May 11th
Ryokan owners were away this morning, so no breakfasts were being made.
Handed the key in to their son and set out for the train station on foot, having consumed one of the tofu bars bought yesterday.
An hour’s walk that only became problematic when I decided to check my progress with Google maps. Having been lead around the block, I went back to instinct and had no further problems.
Now on the train for Kofu.
Should be the easiest travel day of the trip.
And indeed, so far, it was.
Am now sitting in my hotel room with a cold beer watching dark clouds brewing over the mountains. Am hoping for thunderstorms.

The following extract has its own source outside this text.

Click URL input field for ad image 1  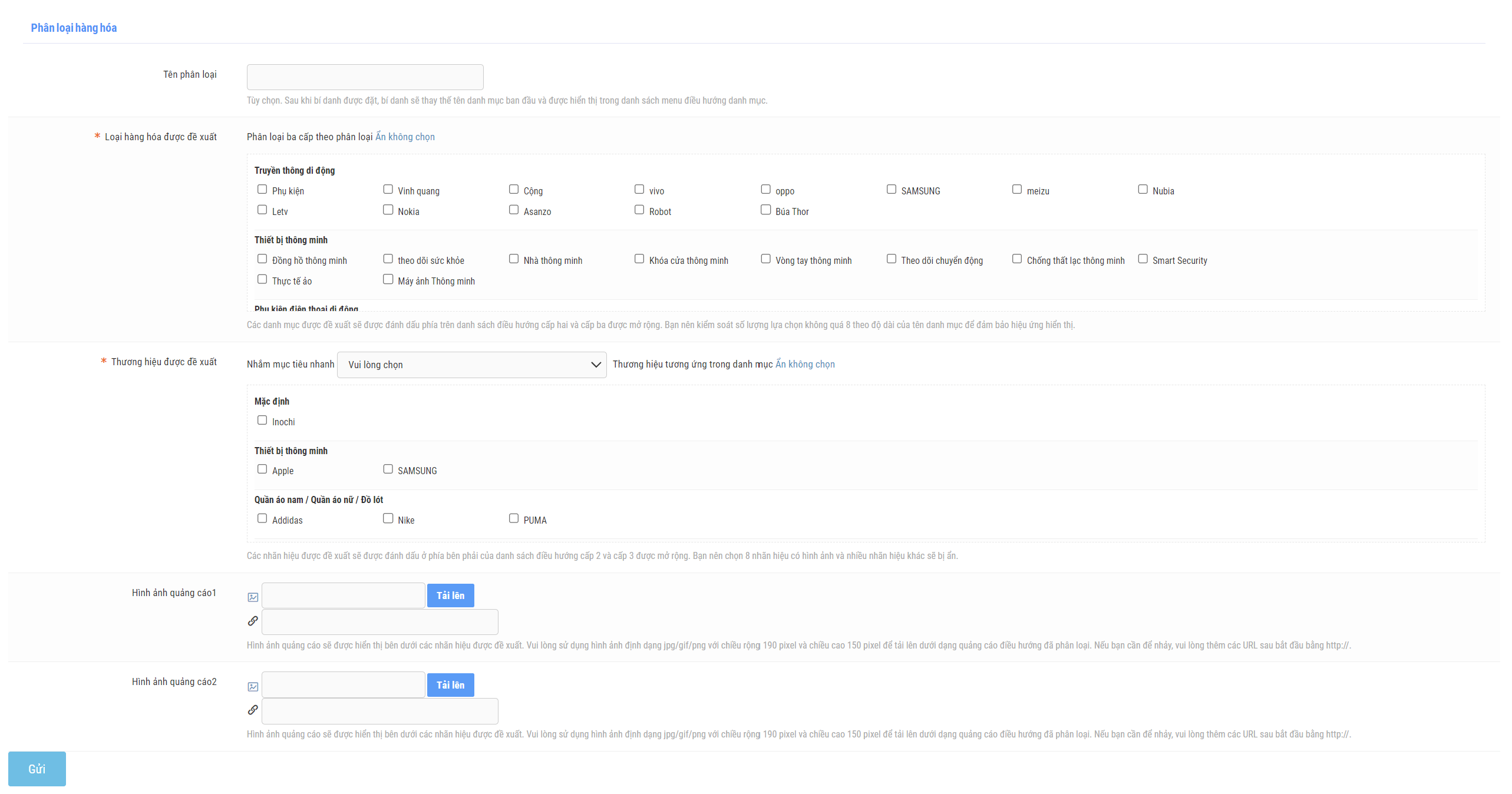tap(379, 622)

On arrival at Kofu, I stored my luggage in a locker at the station and headed to Maizurujo Park, only a few minutes away.
Maizurujo Park
This is what remains of the Takeda castle; much is just small reconstructions, but some of it is the original sixteenth century stonework. Was occasionally harassed by Japanese school boys yelling “Hah row!”, because they were, “crazy Japanese boy”.
Maizurujo Park
Maizurujo Park
Maizurujo Park
As I had taken an earlier than planned train, I decided to visit the Kaizenkoji temple today instead of tomorrow. This temple was built by Takeda Shingen. Locked my hat with the luggage, so I may be a little burnt.
Visiting this place was always an, “if I have time”, option, but, in retrospect, it should have been an essential. The web reviews ignore much of its more interesting aspects.

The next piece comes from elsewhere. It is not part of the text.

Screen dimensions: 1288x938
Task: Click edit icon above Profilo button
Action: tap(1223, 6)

They have not tried to hide its age, which is aesthetically pleasing.
Inside there is a dragon echo ceiling. Two dragons are painted on the ceiling, and they say, if you stand under their facing heads and clap, they will roar back in return.
Dubious about all things Buddhists say to me, I nevertheless duly stood and clapped. I did this numerous times, because the responding growl from the ceiling was fantastic!
It truly was magical.
To the side of this main hall is a corridor leading to the back of the building, where you descend into a darkened passageway built in the shape of the kanji, kokoro. It is pitch dark and you have to feel your way through, back to the light, as a form of metaphorical spiritual rebirth.

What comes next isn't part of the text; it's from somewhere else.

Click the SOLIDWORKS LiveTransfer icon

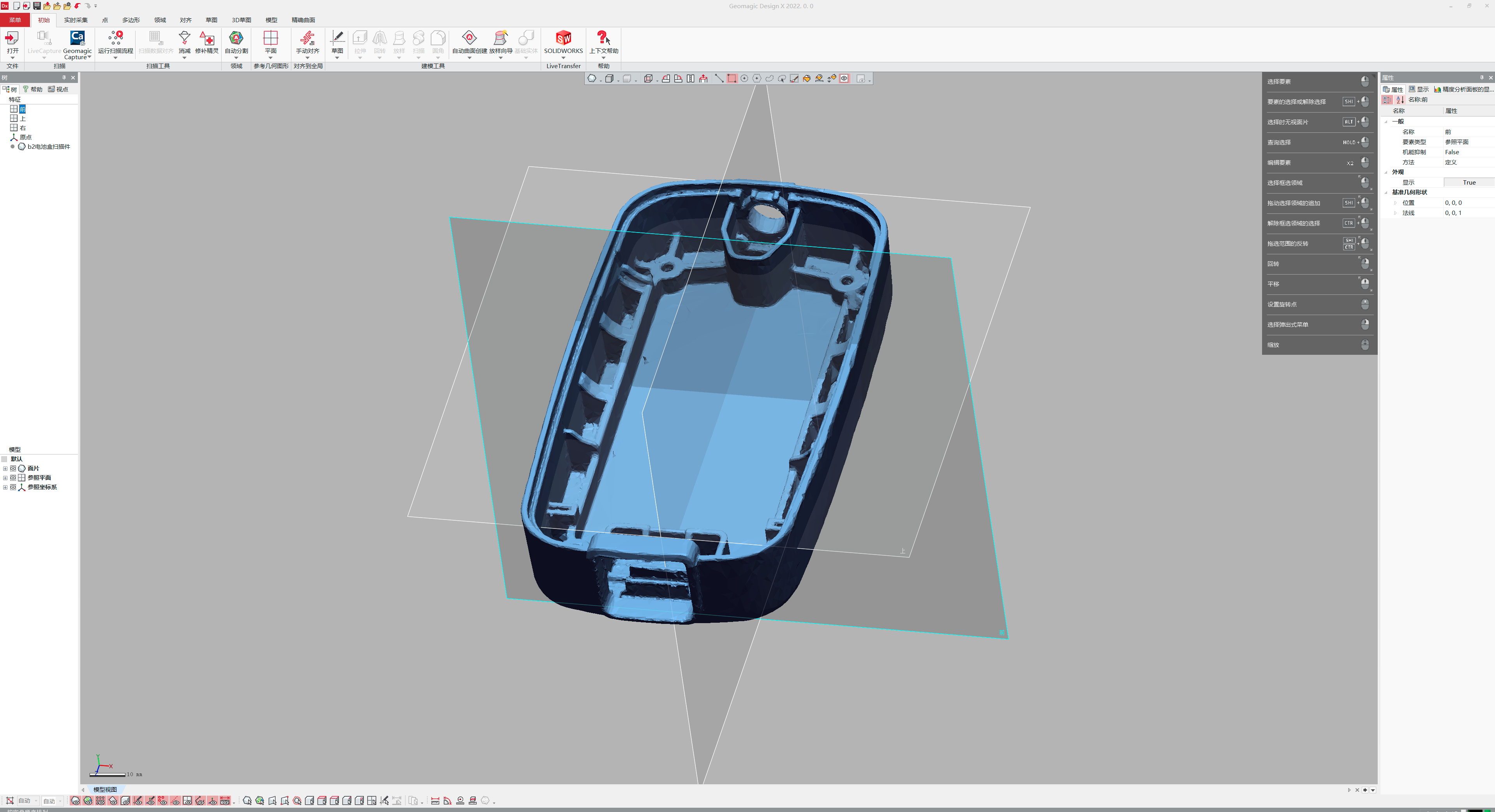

When I descended, the passage was full of screaming school children, clearly a representation of one of the Buddhist hells.
They soon exited, none even noticing me in the narrow, but lightless passageway.
I then continued on in silence to be reborn back into the temple.
Lightening from the thunderstorm in the distance as I write this.
As I am leaving the temple on of the attendants takes me aside pointing to a nearby building, saying much in Japanese that I could not understand. All I really got was, “second floor”. So I thanked them and went to the second floor of that building.
It was a small museum. Some interesting artefacts, very nice wooden statues, but also scrolls and letters from the seventeenth and eighteenth centuries with calligraphy that was sublime; far exceeding anything I saw in the Narita calligraphy museum.
Temple grounds
Temple grounds
Sunburnt and tired, I indulged in a taxi back to the station.
Collect the luggage, some beer, some kombini natto sushi, and a fifteen minute walk to the hotel, where I am now watching bad samurai television inside and a thunderstorm outside.
Tiny hotel room
Thunderstorm was a no show.
English language Miss Marple movie on television to distract me instead.
Missing Tanwyn, particularly after today’s temple visit.